Providing and Managing Access to Data

HDFS permissions

Grant each user account the appropriate HDFS permissions in the Hadoop cluster. HDFS permissions determine what a user can do to files and directories stored in HDFS. To access a file or directory, a user must have permission or belong to a group that has permission to the file or directory.

A Hive database corresponds to a directory in HDFS. Each Hive table created in the database corresponds to a subdirectory. You grant Intelligent Data Lake user accounts permission on the appropriate directory, based on whether you want to provide permission on a Hive database or on a specific Hive table in the database.

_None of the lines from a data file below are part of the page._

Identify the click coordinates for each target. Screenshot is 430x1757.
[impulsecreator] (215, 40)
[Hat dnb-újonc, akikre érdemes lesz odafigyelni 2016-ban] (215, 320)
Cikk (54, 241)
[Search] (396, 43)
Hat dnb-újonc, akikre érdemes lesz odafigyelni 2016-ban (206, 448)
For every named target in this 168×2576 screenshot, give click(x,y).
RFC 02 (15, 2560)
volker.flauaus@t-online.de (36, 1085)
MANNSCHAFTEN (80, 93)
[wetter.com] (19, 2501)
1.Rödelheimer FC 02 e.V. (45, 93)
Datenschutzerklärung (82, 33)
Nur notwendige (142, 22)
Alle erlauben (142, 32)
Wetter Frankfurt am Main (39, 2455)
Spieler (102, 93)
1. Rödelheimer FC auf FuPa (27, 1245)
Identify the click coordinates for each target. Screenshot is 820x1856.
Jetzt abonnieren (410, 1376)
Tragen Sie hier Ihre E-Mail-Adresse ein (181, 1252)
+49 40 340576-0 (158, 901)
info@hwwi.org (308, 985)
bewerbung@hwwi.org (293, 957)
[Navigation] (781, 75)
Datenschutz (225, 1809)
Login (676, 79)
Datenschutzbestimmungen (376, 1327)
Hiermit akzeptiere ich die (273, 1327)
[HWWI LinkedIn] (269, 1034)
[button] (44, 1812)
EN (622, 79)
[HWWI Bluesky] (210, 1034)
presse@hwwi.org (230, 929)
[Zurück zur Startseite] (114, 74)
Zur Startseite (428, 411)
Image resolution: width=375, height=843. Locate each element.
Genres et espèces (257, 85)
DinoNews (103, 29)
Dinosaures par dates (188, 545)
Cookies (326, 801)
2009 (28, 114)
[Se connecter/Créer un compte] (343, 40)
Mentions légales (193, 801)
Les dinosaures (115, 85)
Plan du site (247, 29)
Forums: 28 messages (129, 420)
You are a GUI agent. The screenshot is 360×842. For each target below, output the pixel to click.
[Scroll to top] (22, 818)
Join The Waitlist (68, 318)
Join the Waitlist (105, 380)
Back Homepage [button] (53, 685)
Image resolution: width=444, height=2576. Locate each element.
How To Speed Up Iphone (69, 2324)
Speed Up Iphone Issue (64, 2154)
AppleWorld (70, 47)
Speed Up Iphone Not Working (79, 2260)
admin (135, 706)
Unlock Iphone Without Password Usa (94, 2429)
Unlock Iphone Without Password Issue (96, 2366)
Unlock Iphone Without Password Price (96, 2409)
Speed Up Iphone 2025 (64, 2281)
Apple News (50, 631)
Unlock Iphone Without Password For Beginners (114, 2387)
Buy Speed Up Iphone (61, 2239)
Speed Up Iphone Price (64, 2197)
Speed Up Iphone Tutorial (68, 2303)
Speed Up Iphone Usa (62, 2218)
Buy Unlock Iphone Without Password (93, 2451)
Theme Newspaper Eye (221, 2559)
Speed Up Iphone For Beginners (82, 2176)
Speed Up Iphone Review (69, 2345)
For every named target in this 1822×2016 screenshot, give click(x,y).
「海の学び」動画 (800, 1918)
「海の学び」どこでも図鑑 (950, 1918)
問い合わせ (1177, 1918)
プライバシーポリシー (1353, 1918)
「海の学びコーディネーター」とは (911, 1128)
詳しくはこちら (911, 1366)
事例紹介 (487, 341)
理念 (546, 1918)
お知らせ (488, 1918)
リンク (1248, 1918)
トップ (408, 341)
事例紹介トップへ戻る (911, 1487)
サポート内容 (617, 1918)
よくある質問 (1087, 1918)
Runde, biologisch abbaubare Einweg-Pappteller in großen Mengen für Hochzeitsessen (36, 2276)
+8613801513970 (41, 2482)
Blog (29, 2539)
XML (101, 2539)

Note: As a best practice, you can set up private/shared/public databases (or schemas) in a single Hive resource and grant users appropriate permissions on those corresponding HDFS directories.

User impersonation

User impersonation allows different user accounts to run mappings in a Hadoop cluster that uses Kerberos authentication. When users upload and publish prepared data in the Intelligent Data Lake application, the Data Integration Service runs mappings in the Hadoop environment. The Data Integration Service pushes the processing to nodes in the Hadoop cluster. The Data Integration Service uses the credentials you have specified to impersonate the user accounts that publish and upload the data. Create a user account in the Hadoop cluster for each Intelligent Data Lake user account.

When the Data Integration Service impersonates a user account to submit a mapping, the mapping can only access Hadoop resources that the impersonated user has permissions on. Without user impersonation, the Data Integration Service uses its credentials to submit a mapping to the Hadoop cluster. Restricted Hadoop resources might be accessible.